3.3.2. Mukimlik Belgesi İbrazı

Diğer ülke mukimlerinin Türkiye’de elde ettikleri kazanç veya iratların ilgili ÇVÖ Anlaşması çerçevesinde vergiye tabi tutulabilmesi için mukim oldukları ülke yetkili makamlarından mukimlik belgesi almaları ve bu belgenin aslı ile noter veya bu ülkedeki Türk konsolosluklarınca tasdikli Türkçe tercümesinin bir örneğini duruma göre ilgili vergi dairesine veya vergi sorumlularına ibraz etmeleri gerekmektedir. Vergi sorumluları teslim aldıkları söz konusu mukimlik belgelerini gerektiğinde yetkili makamlara ibraz etmek üzere muhafaza edeceklerdir. Mukimlik belgesinin ibraz edilememesi durumunda ise ilgili anlaşma hükümleri yerine iç mevzuat hükümleri uygulanacaktır. Bir takvim yılına ilişkin mukimlik belgesi, izleyen yılın dördüncü ayına kadar geçerlidir.

4. ÇVÖ Anlaşması Hükümlerinin İç Hukuk ile İlişkisi

4.1. Genel Çerçeve

ÇVÖ Anlaşmalarında öngörülen vergilendirme yetkisinin paylaşımına ilişkin hükümler sonucunda serbest meslek faaliyetleri veya benzer nitelikteki diğer faaliyetlerden elde edilen kazançların vergilendirilmesi konusunda Türkiye tarafından bir vergilendirme yetkisi elde edilmesi durumunda, bu yetkinin iç hukukta öngörülen vergi hükümlerine uygun olarak kullanılması esastır.
• • • • •
Mukimlik belgesi ibrazını anlatan alıntıdan, "4.1. Genel Çerçeve" sözlerinin geçtiği yerden başlayıp "olarak kullanılması esastır." sözlerinden sonra bitecek şekilde ilgili bölümü harfi harfine aktarın.

Veri kayıtları:
• • • • •
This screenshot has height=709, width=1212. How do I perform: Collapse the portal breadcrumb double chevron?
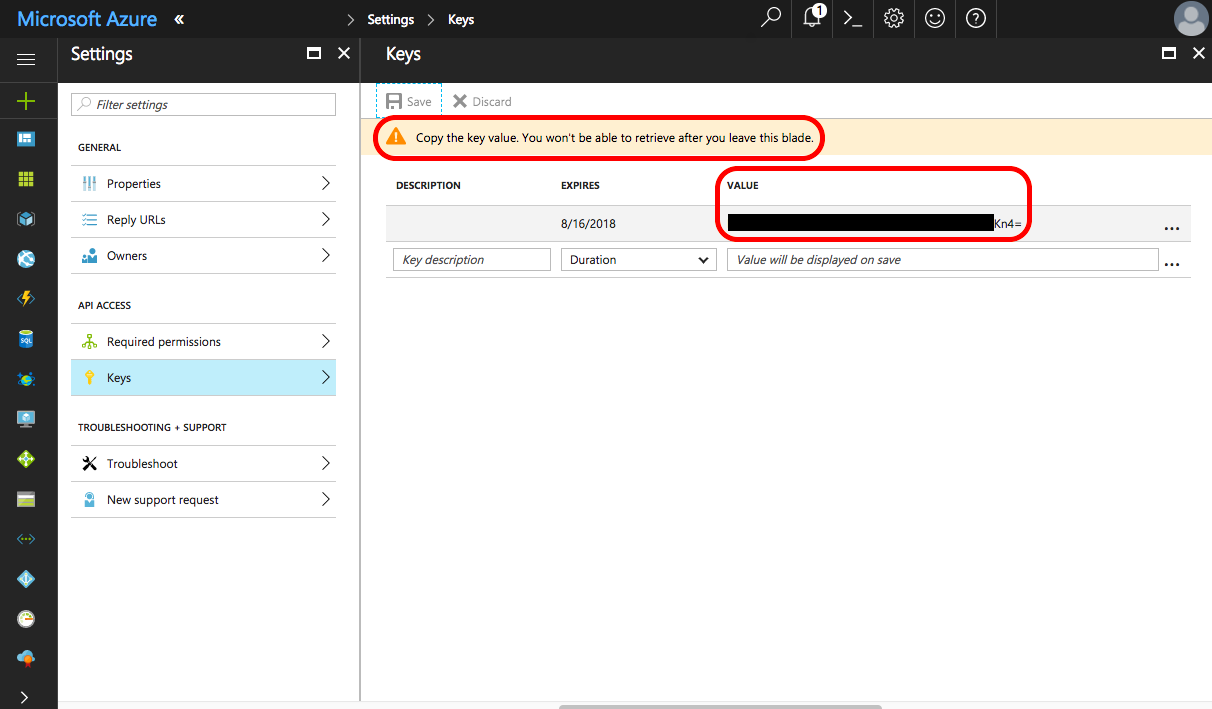[x=179, y=19]
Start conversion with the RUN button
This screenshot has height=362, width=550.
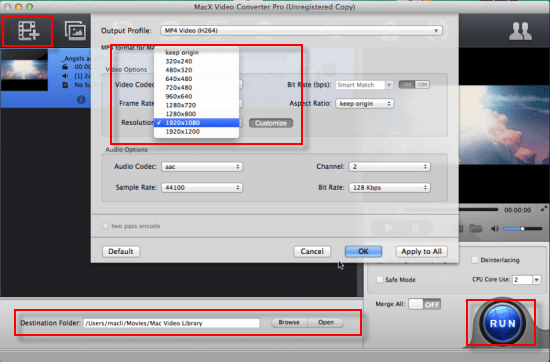[x=502, y=323]
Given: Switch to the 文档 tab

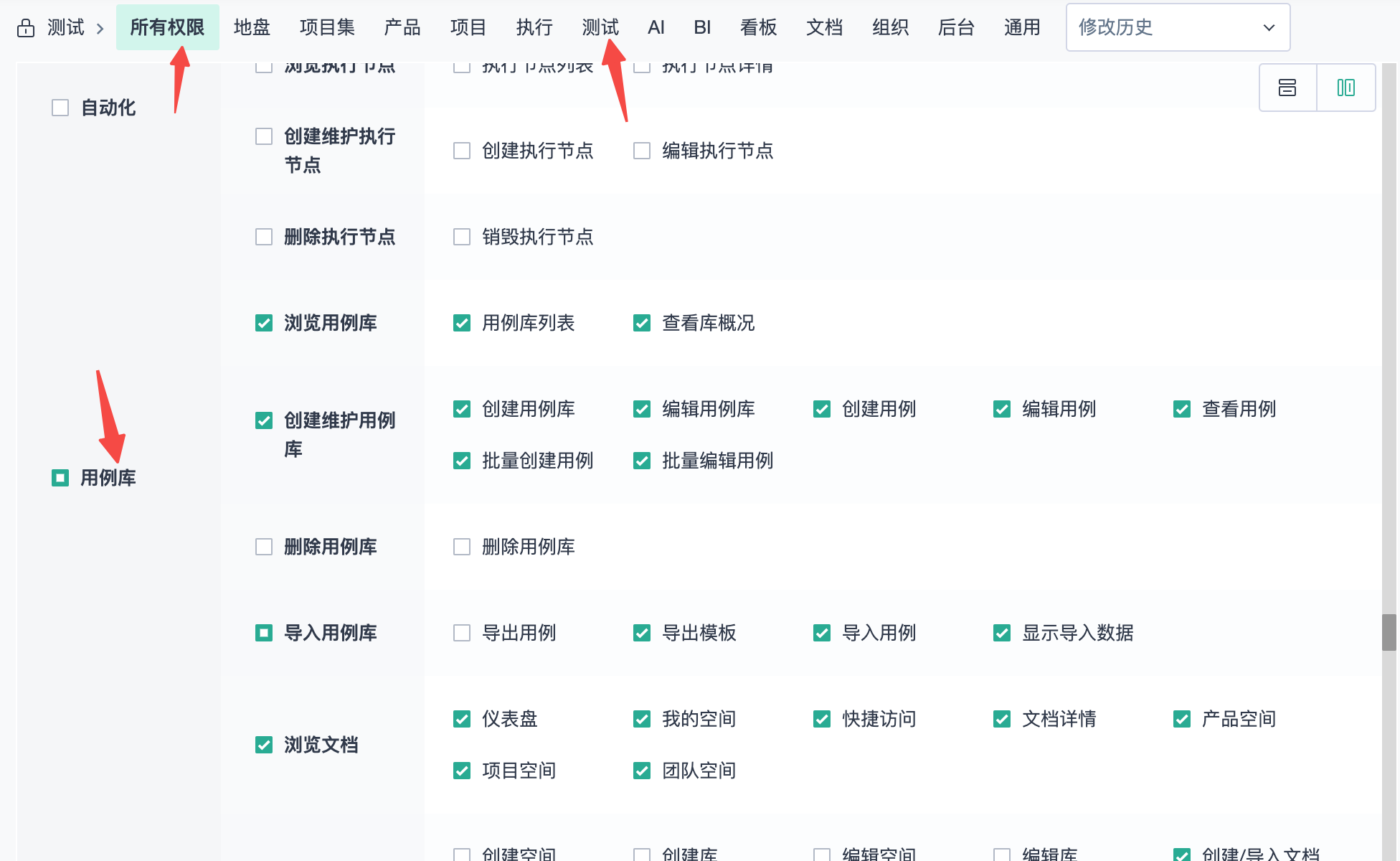Looking at the screenshot, I should coord(824,27).
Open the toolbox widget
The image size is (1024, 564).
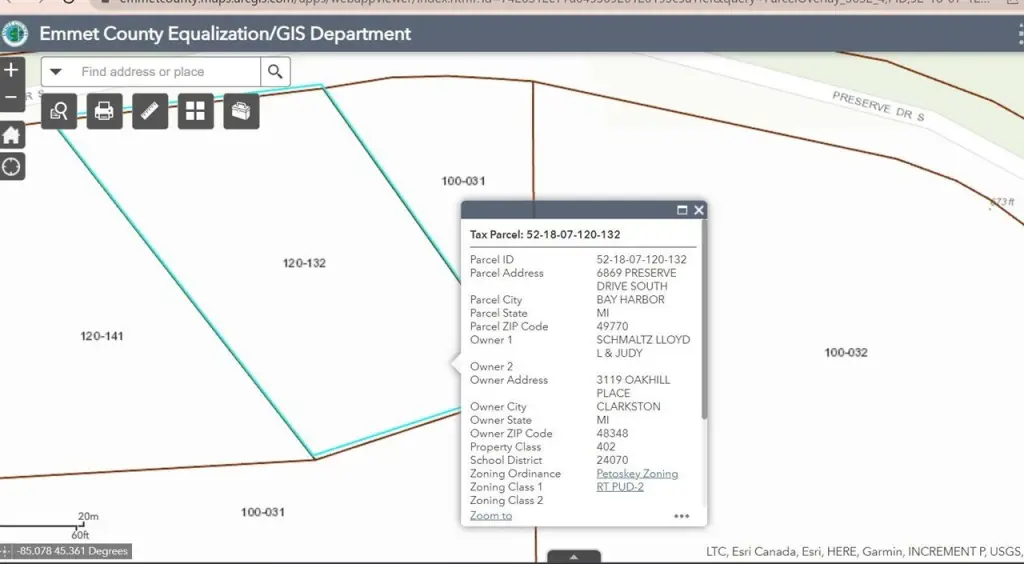click(x=241, y=111)
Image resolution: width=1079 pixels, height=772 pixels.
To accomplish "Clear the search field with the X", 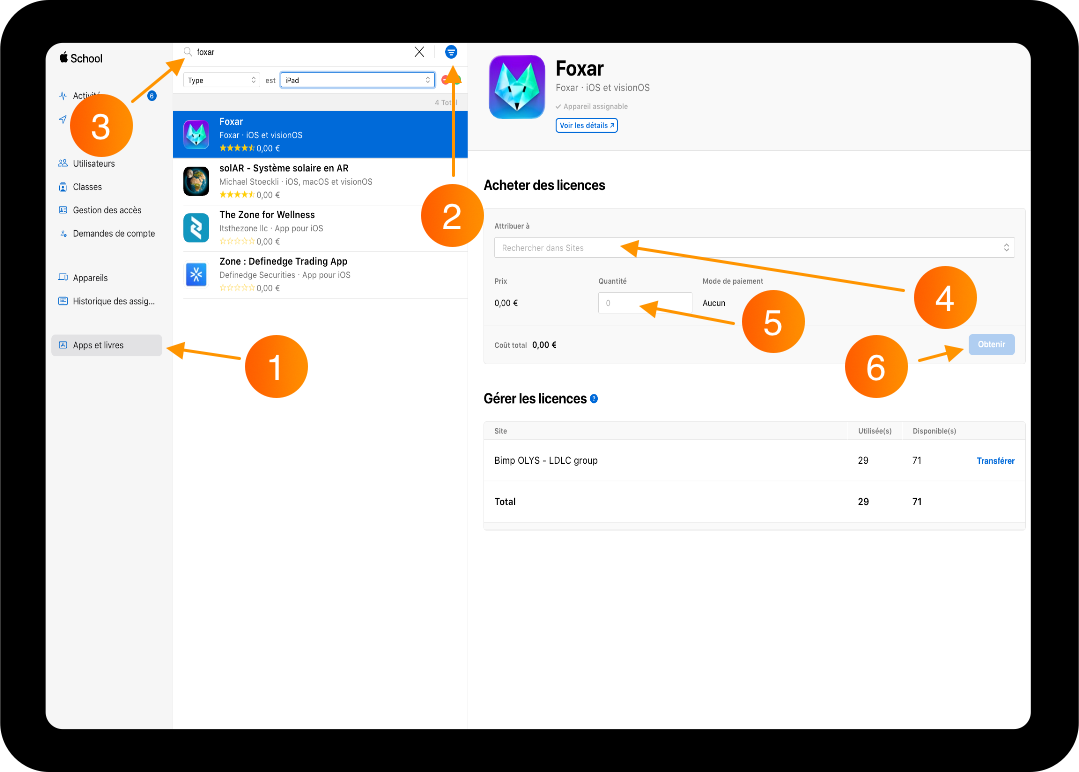I will coord(419,52).
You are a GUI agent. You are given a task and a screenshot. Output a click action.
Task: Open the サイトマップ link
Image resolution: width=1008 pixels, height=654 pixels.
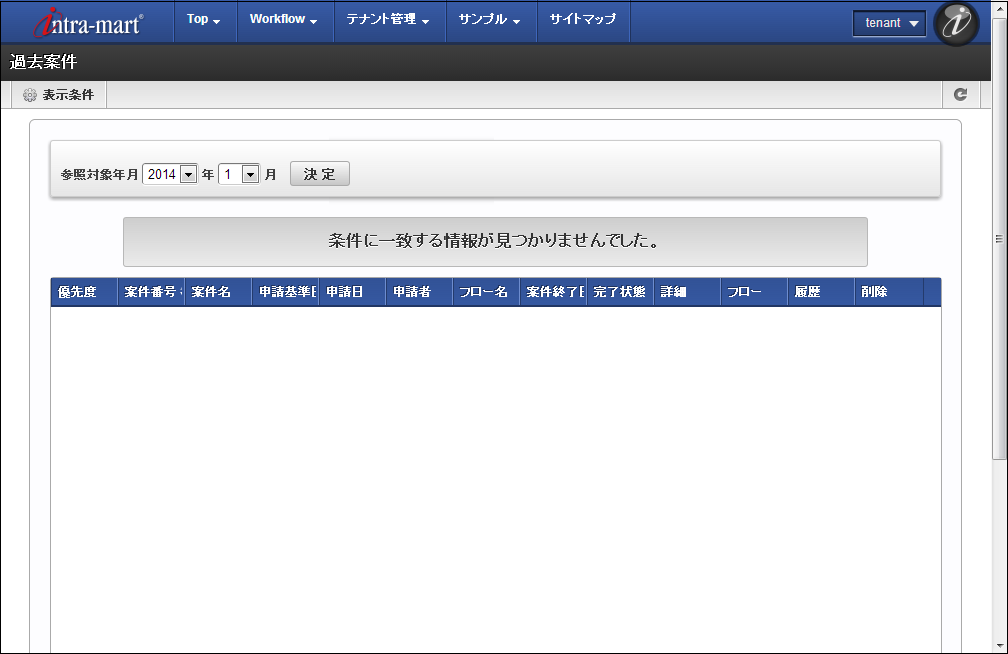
• • • • •
Tam yanıt:
4.1. Genel Çerçeve

ÇVÖ Anlaşmalarında öngörülen vergilendirme yetkisinin paylaşımına ilişkin hükümler sonucunda serbest meslek faaliyetleri veya benzer nitelikteki diğer faaliyetlerden elde edilen kazançların vergilendirilmesi konusunda Türkiye tarafından bir vergilendirme yetkisi elde edilmesi durumunda, bu yetkinin iç hukukta öngörülen vergi hükümlerine uygun olarak kullanılması esastır.